• **TEXTO FUENTE**:
Opinión
Perfil de una migrante venezolana en Chile: cuando las hojas vuelan
* Por Rosa Bohorquez, periodista venezolana en la zona lacustre.
De acuerdo con las cifras de la Organización Internacional para las Migraciones (OIM), presentadas en octubre pasado en Bruselas, durante la conferencia de solidaridad, el número de migrantes venezolanos asciende a 4,5 millones de personas distribuidas en todo el mundo. Yo soy una de ellas y esta es mi historia.
En realidad, me incomoda hablar de mí. Pero desde que soy migrante he asumido que es necesario abrirse ante el otro. Llegué a Villarrica hace un año y me acostumbré a que extraños me hicieran preguntas sobre mi vida y mi país, Venezuela. Pero desde hace unas semanas he sentido un cambio. Ya no solo me hacen preguntas. Ahora muchos quieren contarme sus vivencias. Sienten menos curiosidad y más disposición al diálogo. ¿En qué momento me hice una vecina más, como en efecto me siento? Probablemente como dice la frase que suena tanto “Chile despertó” y hay menos temor a confiar. O tal vez han cedido mis defensas, pues ya no son necesarias.
Llegué a Chile el 6 de octubre de 2018 en un vuelo que aterrizó apenas pasada la medianoche. Con mi esposo, quien al igual que yo es periodista, y mis dos hijos, Saúl de 17 años y Simón, de 14. Aunque muchas veces habíamos sellado el pasaporte en el pasado, este tránsito por Inmigración fue especial. Mi esposo entró como turista y regresó a Caracas dos meses después. Mis hijos y yo presentamos la Visa de Responsabilidad Democrática, un documento especialmente creado para los venezolanos. Fuimos una de las primeras familias que solicitó esa visa, apenas dos días después de iniciado el proceso de trámites para obtenerla. Aun así, habían pasado seis meses desde entonces.

• **DATOS PROPORCIONADOS**:
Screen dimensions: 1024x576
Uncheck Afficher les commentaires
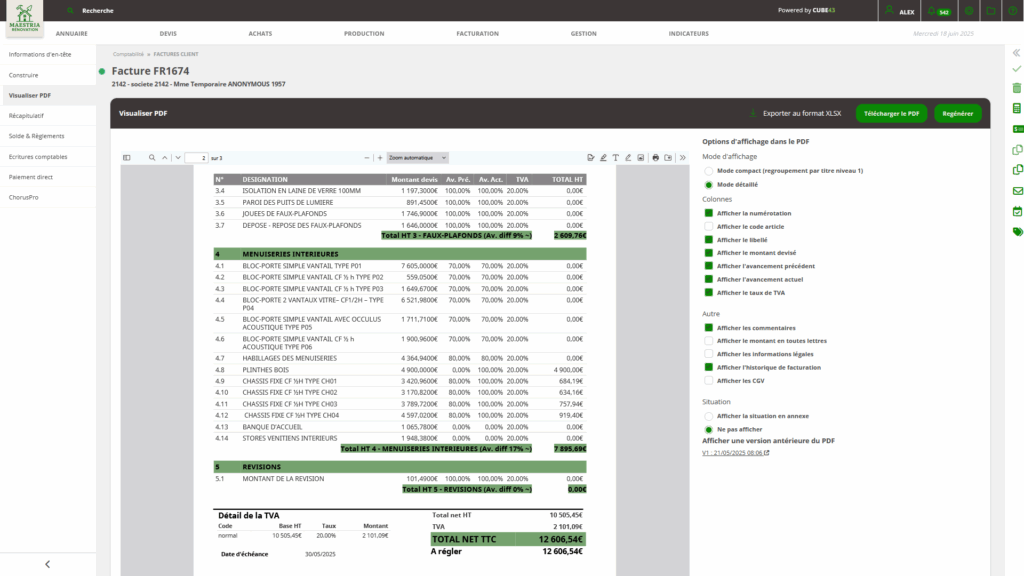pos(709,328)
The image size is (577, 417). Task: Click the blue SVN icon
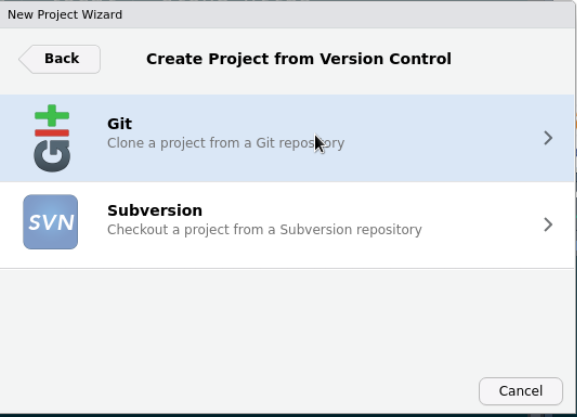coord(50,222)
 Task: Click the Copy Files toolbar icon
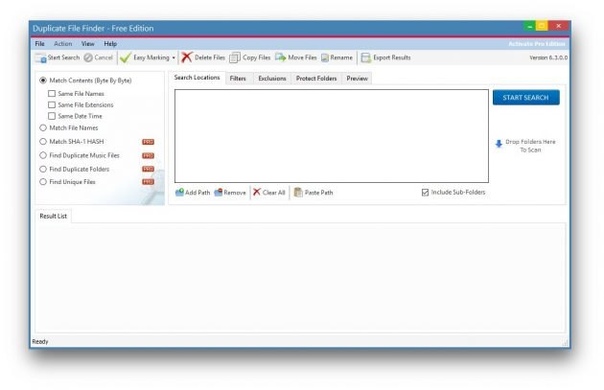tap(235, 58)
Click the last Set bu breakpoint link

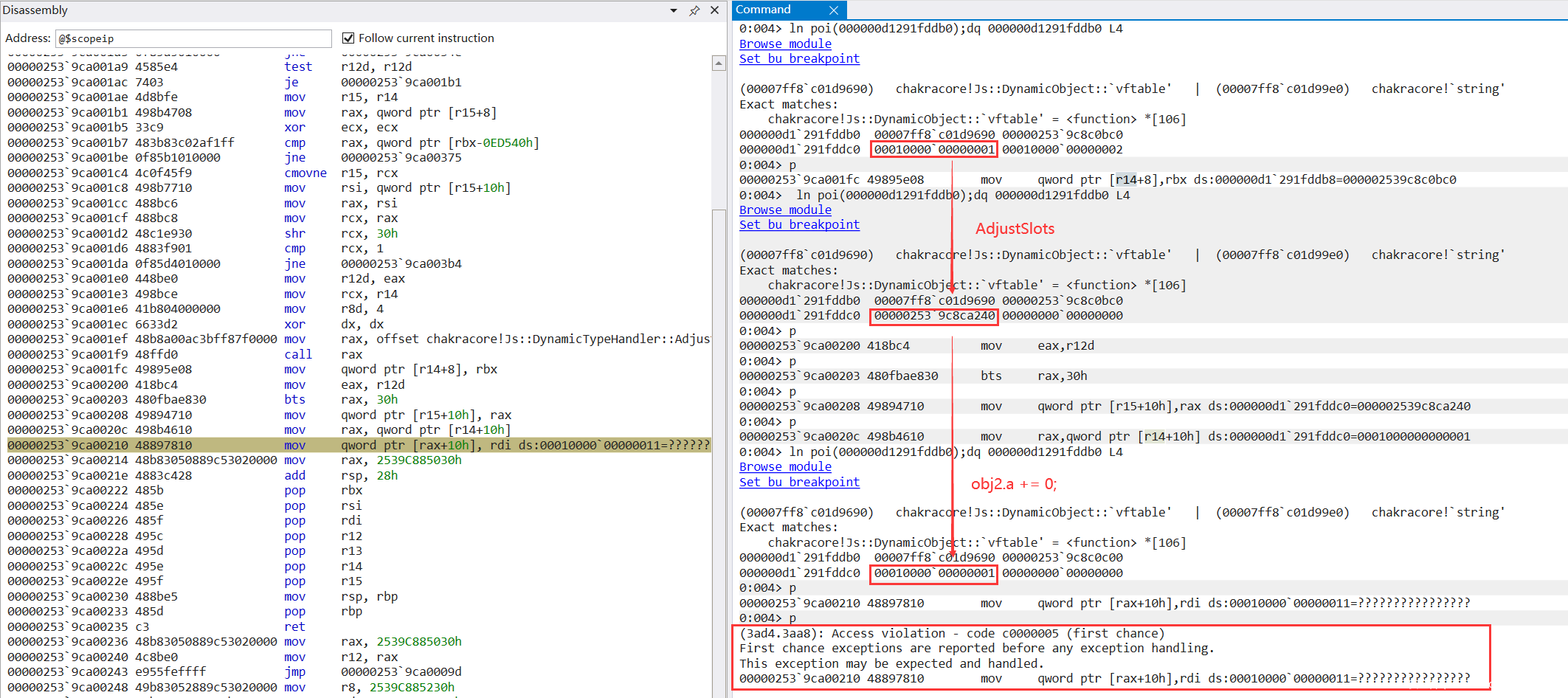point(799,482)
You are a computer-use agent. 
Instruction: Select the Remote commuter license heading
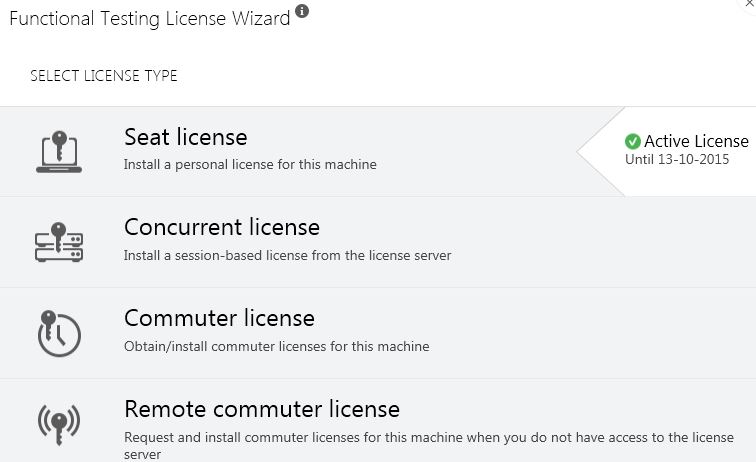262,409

• **QUÉ SE PIDE**:
Según el perfil de la migrante venezolana en Chile, ¿en qué fecha llegó la familia a Chile?

• **RESULTADO**:
El 6 de octubre de 2018.